2014-08-07 12:00:00 (ost. akt: 2014-08-07 09:03:07)

Podziel się:

W każdym miejscu naszego regionu możemy znaleźć coś, czego nie spotyka się w innych miejscach Polski. Każdy powiat, gmina czy miasto mają coś do zaoferowania — uważa Julian Osiecki, przewodniczący Sejmiku Województwa Warmińsko-Mazurskiego.

— Warmia i Mazury mają znowelizowaną strategię rozwoju. na co stawiamy jako region?
— Strategia rozwoju województwa warmińsko-mazurskiego do roku 2025 w znacznej mierze opiera się o dofinansowanie ze środków europejskich. Zaktualizowana strategia stawia na nowe technologie, poprawę systemu zarządzania oraz poprawę komunikacji. Inwestowanie w kapitał ludzki pozwoli na wzmocnienie konkurencyjności krajowej i międzynarodowej regionu. Jednym z najbardziej obiecujących obszarów, ale także wymagających wsparcia jest tzw. tygrys warmińsko-mazurski.

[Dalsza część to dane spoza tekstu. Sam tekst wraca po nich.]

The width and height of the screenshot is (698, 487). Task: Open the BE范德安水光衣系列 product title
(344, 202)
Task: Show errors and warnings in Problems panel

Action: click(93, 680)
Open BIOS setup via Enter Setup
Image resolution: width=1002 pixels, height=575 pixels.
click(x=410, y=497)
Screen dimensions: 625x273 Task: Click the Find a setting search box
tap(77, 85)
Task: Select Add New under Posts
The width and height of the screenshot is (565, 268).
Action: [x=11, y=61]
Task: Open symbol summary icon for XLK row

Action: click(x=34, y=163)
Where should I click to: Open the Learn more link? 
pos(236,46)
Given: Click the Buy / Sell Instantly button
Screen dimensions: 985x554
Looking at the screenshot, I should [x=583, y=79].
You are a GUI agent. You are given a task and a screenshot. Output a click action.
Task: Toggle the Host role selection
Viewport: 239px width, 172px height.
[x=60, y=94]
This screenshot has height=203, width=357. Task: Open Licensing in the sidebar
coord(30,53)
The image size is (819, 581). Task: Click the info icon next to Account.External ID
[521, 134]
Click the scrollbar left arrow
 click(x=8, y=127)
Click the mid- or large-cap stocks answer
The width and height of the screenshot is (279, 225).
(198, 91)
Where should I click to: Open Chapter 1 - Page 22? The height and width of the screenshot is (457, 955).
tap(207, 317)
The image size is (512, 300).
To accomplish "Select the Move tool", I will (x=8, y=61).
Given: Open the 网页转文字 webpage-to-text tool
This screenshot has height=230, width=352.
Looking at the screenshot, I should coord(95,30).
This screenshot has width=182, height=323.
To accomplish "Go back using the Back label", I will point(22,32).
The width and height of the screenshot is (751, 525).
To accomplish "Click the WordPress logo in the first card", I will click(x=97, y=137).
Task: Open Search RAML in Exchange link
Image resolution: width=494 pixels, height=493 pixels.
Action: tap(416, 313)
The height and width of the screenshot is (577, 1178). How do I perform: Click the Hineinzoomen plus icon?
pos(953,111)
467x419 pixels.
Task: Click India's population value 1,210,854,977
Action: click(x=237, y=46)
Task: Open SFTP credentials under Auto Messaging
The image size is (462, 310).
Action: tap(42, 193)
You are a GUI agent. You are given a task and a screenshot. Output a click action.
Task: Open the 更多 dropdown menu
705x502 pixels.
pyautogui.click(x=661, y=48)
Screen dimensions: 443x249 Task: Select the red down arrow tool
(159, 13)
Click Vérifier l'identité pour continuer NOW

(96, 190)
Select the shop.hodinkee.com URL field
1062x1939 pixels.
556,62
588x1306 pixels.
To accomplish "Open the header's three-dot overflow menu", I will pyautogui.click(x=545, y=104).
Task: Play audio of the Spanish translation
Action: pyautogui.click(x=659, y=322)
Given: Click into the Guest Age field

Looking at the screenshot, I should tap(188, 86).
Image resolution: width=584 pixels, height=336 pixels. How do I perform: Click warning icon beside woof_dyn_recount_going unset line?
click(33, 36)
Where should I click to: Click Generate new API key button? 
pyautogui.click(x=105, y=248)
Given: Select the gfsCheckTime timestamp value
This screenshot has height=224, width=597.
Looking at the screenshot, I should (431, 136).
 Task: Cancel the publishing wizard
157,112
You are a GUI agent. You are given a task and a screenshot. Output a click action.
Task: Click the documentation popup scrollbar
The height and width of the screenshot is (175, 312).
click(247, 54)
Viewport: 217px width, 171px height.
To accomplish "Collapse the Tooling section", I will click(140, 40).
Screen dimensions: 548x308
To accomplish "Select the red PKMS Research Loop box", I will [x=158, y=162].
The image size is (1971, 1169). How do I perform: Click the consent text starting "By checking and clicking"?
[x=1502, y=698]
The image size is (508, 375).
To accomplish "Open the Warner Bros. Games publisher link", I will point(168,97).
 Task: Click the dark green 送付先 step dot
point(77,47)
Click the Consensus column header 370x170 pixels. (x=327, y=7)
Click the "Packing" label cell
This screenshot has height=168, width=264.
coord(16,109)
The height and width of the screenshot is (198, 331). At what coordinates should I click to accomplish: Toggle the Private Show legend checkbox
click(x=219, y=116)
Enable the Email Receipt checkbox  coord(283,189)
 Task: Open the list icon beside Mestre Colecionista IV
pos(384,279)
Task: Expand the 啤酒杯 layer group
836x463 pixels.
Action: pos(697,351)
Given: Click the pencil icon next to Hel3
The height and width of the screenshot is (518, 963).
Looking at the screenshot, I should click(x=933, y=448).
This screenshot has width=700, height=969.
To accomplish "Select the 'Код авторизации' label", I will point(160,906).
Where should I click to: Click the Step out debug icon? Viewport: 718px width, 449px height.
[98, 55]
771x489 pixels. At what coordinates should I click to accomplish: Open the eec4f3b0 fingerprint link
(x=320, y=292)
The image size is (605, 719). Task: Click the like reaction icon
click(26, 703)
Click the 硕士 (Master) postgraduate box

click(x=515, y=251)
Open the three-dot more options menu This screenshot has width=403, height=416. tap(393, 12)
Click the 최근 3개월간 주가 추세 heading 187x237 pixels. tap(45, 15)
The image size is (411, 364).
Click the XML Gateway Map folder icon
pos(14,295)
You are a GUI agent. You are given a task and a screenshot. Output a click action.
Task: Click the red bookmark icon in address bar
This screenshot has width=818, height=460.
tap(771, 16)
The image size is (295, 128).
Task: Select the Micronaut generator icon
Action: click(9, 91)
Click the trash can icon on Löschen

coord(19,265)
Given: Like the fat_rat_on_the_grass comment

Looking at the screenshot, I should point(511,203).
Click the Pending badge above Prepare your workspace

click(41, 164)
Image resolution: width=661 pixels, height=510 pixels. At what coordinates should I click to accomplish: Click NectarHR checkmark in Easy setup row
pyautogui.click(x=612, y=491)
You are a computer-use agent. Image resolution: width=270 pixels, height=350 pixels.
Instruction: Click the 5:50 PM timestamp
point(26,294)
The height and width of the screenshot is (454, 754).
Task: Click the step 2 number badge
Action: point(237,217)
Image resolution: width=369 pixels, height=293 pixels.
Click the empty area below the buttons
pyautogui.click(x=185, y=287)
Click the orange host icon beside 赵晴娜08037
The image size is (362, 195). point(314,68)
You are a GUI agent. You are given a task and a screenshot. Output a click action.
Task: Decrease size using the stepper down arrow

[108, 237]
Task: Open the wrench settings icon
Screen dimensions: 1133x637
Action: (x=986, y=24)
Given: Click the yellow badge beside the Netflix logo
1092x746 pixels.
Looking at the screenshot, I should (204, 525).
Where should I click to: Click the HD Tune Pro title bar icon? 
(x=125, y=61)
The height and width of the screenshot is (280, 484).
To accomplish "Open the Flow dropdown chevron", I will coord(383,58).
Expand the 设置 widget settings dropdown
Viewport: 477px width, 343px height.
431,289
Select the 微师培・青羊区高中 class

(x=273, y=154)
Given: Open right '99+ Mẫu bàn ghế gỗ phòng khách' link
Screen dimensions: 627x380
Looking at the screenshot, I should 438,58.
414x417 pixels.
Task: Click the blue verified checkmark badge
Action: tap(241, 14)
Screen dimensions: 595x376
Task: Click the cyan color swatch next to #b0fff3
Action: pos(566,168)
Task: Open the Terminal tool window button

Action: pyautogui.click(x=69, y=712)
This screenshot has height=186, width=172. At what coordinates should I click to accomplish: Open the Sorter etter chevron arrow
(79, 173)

— O azjatyckim, gdy mowa o gospodarce, słyszałem, ale warmińsko-mazurskim...
— Jego głową jest Elbląg a korpus stanowią: Iława, Ostróda, Olsztyn, Mrągowo aż po Ełk. Obszar ten nastawiony jest na rozwój inwestycji wokół głównych tras — krajowej szesnastki ze wschodu na zachód oraz krajowej siódemki z północy na południe. Stąd tak ważne są rozpoczęte inwestycje drogowe na siódemce od Miłomłyna do Olsztynka i od Nidzicy w kierunku Warszawy. Zdecydowano też o budowie drogi krajowej nr 16 z Borek do Mrągowa i drugiej nitce z Olsztyna do Barczewa. Inwestycje prowadzone w obszarze tzw. tygrysa, będą promieniować, co może być wykorzystane przez sąsiednie gminy.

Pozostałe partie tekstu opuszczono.